Speaker
Description
Laser spectroscopy is a versatile tool to unveil fundamental atomic properties of an element and information on the atomic nucleus. The heaviest elements are of particular interest as their electron shell is strongly influenced by electron-electron correlations and relativistic effects changing the electron configuration and thus, the chemical behavior [1,2]. The elements beyond fermium ($Z>100$) are only accessible through fusion-evaporation reactions at minute quantities and at high energies, hampering so far their optical spectroscopy. Only recently we were able to identify optical transitions in nobelium ($Z=102$) in a pioneering experiment employing the RAdiation Detected Resonance Ionization Spectroscopy (RADRIS) technique [3,4]. Nobelium ions are produced in the fusion-evaporation reaction by a $^{48}$Ca beam impinging on a lead target. The primary beam is deflected by the velocity filter SHIP and the transmitted recoils are stopped in high-purity argon gas and collected onto a thin tantalum filament. After re-evaporation the neutral atoms were probed by two-step resonance ionization. The so the created photo-ions were then guided to a detector where they were identified by their characteristic $\alpha$-decay. With this technique a first identification and characterization of a strong $^1$S$_0$$\rightarrow$$^1$P$_1$ ground state transition in nobelium was possible. The resonances for the isotopes $^{252-254}$No were measured as well as the hyperfine splitting in $^{253}$No. In combination with atomic calculations, we determined the evolution of the deformation of the nobelium isotopes in the vicinity of the deformed shell closure at neutron number $N=152$ and extracted the magnetic moment and the spectroscopic quadrupole moment of $^{253}$No.

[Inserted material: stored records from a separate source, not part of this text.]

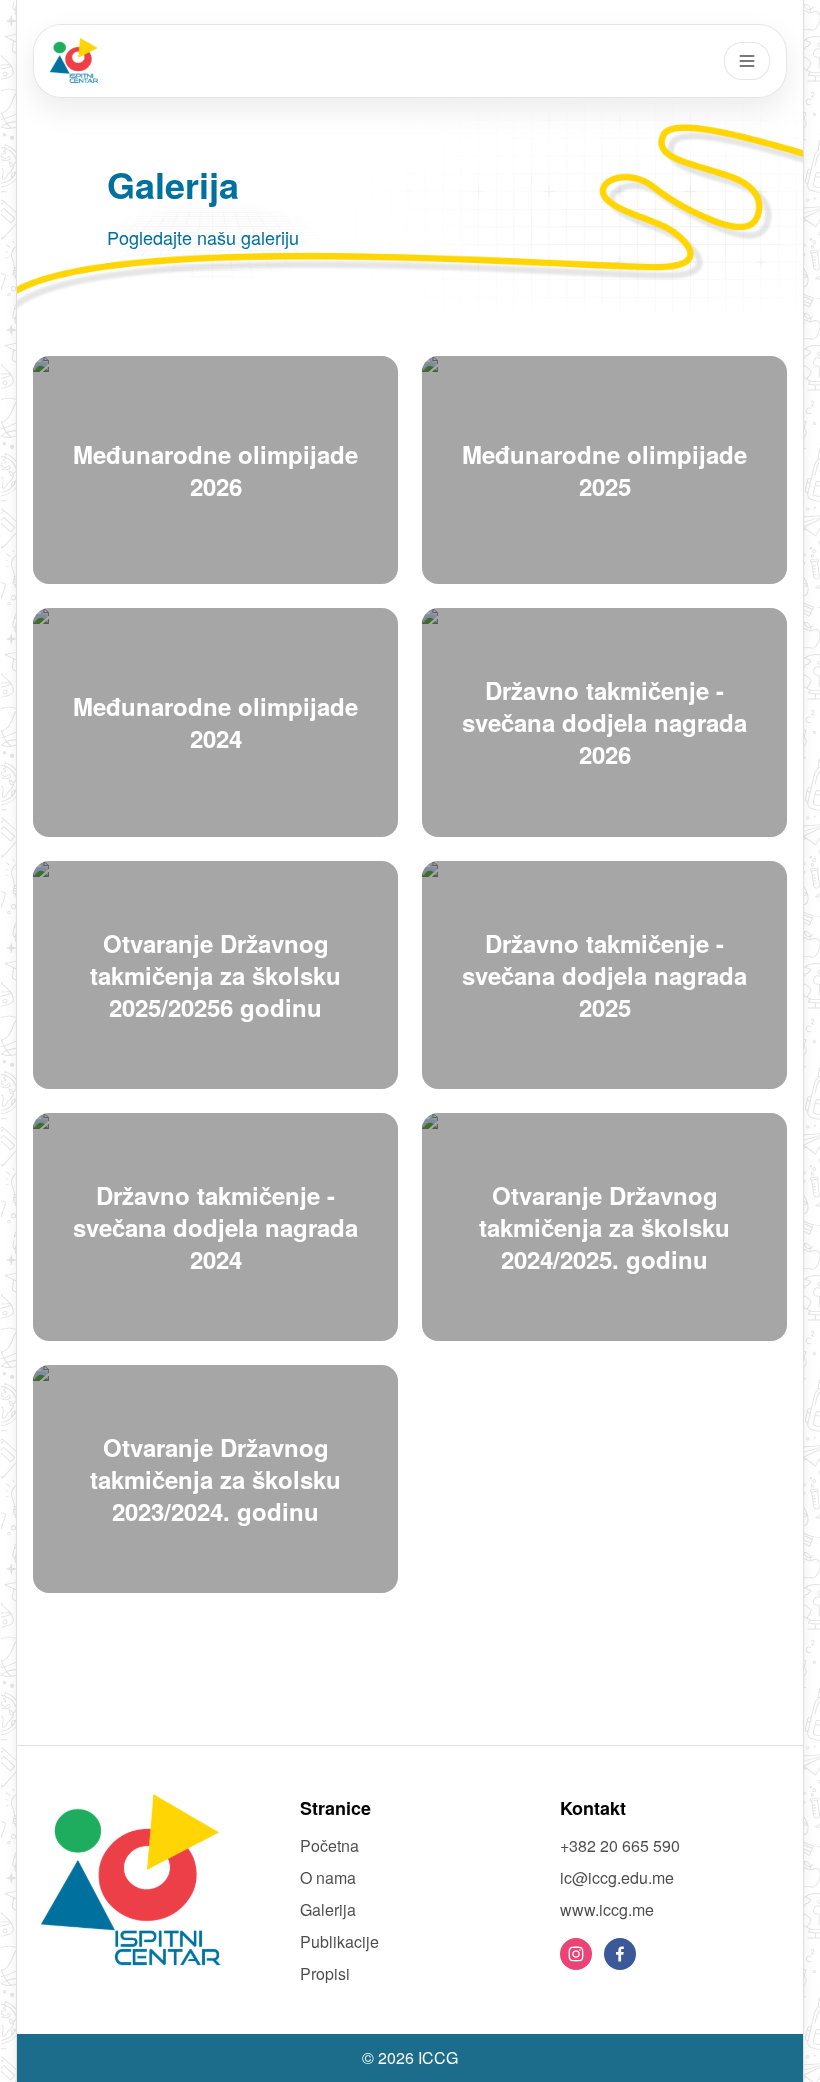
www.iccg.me (607, 1909)
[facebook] (620, 1954)
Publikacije (339, 1941)
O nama (328, 1877)
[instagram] (576, 1954)
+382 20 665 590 (620, 1845)
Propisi (325, 1973)
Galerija (328, 1909)
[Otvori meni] (747, 61)
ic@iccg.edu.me (617, 1877)
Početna (329, 1845)
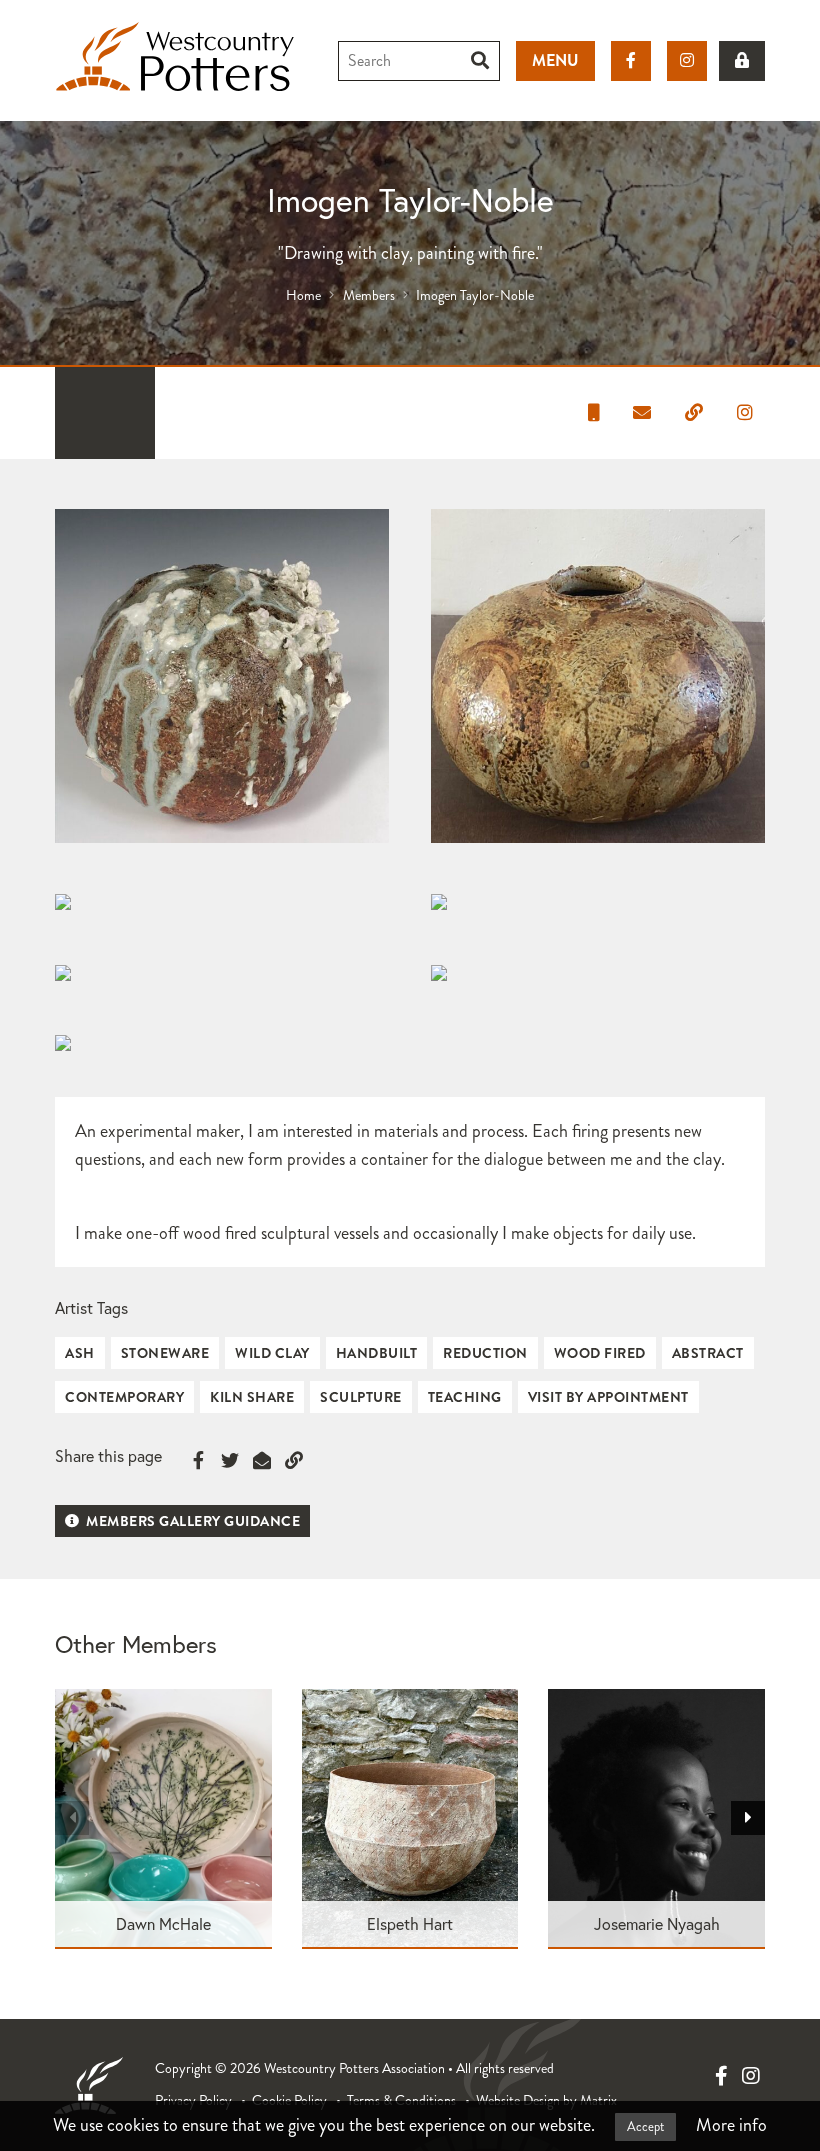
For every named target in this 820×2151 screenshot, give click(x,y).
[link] (742, 61)
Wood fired (600, 1353)
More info (731, 2125)
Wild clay (272, 1353)
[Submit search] (480, 61)
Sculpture (361, 1397)
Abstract (708, 1353)
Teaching (465, 1397)
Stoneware (165, 1353)
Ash (80, 1353)
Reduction (485, 1353)
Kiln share (252, 1397)
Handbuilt (377, 1353)
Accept (645, 2127)
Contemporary (124, 1397)
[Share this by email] (262, 1461)
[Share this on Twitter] (230, 1461)
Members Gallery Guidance (192, 1521)
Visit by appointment (608, 1397)
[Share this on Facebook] (198, 1461)
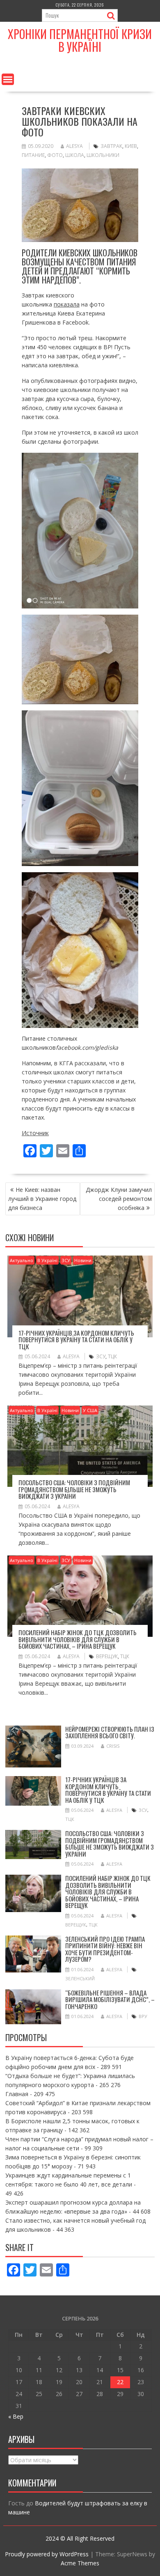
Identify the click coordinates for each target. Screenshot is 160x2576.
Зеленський (80, 1978)
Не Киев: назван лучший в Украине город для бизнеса (42, 1199)
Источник (35, 1133)
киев (131, 146)
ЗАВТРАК (111, 146)
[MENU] (8, 79)
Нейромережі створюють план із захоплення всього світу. (109, 1732)
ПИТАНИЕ (33, 155)
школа (74, 155)
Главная (16, 2094)
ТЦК (112, 1356)
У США (90, 1410)
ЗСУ (66, 1260)
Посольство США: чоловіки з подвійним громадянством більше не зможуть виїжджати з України (74, 1489)
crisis (112, 1746)
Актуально (21, 1260)
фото (55, 155)
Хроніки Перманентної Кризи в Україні (80, 40)
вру (143, 2016)
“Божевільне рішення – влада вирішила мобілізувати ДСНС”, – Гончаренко (110, 1999)
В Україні (47, 1260)
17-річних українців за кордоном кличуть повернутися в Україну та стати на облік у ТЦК (76, 1339)
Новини (82, 1260)
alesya (74, 146)
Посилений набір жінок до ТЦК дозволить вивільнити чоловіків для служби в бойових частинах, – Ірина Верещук (77, 1639)
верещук (107, 1656)
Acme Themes (80, 2563)
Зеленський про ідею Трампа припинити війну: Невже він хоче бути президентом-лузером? (105, 1949)
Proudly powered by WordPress (47, 2554)
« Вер (15, 2416)
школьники (103, 155)
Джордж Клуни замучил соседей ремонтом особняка (119, 1199)
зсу (100, 1356)
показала (67, 304)
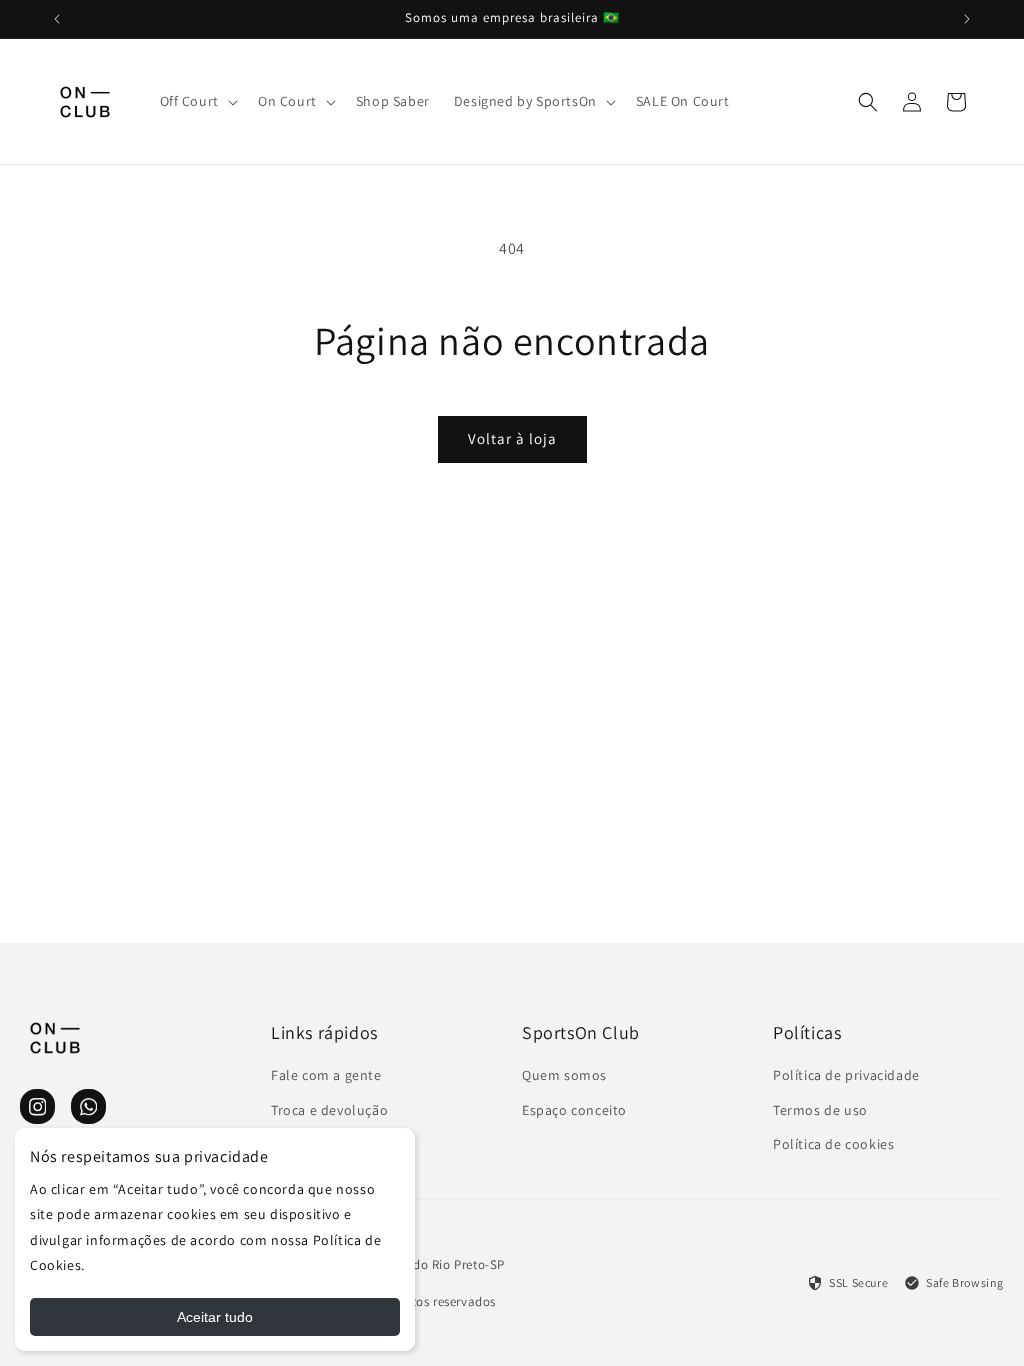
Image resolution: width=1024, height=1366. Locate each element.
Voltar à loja (512, 438)
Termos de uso (820, 1110)
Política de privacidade (846, 1075)
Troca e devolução (329, 1110)
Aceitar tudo (215, 1317)
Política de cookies (833, 1144)
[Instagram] (37, 1106)
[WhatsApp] (88, 1106)
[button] (197, 101)
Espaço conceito (574, 1110)
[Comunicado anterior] (57, 19)
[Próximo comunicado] (967, 19)
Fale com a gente (326, 1075)
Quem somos (564, 1075)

Next steps include the extension of the RADRIS method to more exotic nobelium isotopes and to the next heavier element lawrencium ($Z=103$) as well as developments for higher resolution spectroscopy. For the latter a dedicated setup is being developed combining the efficient stopping and neutralization from the RADRIS experiment with the high resolution of in-gas-jet spectroscopy [5]. Here, the stopped ions are guided by electric fields to a heated filament, which efficiently neutralizes the nobelium ions, as demonstrated in the RADRIS experiment. The neutral atoms are then extracted through a de Laval nozzle forming a collimated gas jet. Laser spectroscopy in this low density and low temperature regime will enable an improved resolution in laser spectroscopy and furthermore will allow us to address shorter-lived isotopes and isomers as, e.g., the $K$-isomer in $^{254}$No.
1. E. Eliav, S. Fritzsche, U. Kaldor, Nucl. Phys. A 944, 518 (2015).
2. P. Schwerdtfeger, et al., Nucl. Phys. A 944, 551 (2015).
3. H. Backe, W. Lauth, M. Block, M. Laatiaoui, Nucl. Phys. A 944, 492 (2015).
4. M. Laatiaoui, et al., Nature 538, 495 (2016).
5. R. Ferrer, et al., Nature Commun., 8, 14520 (2017).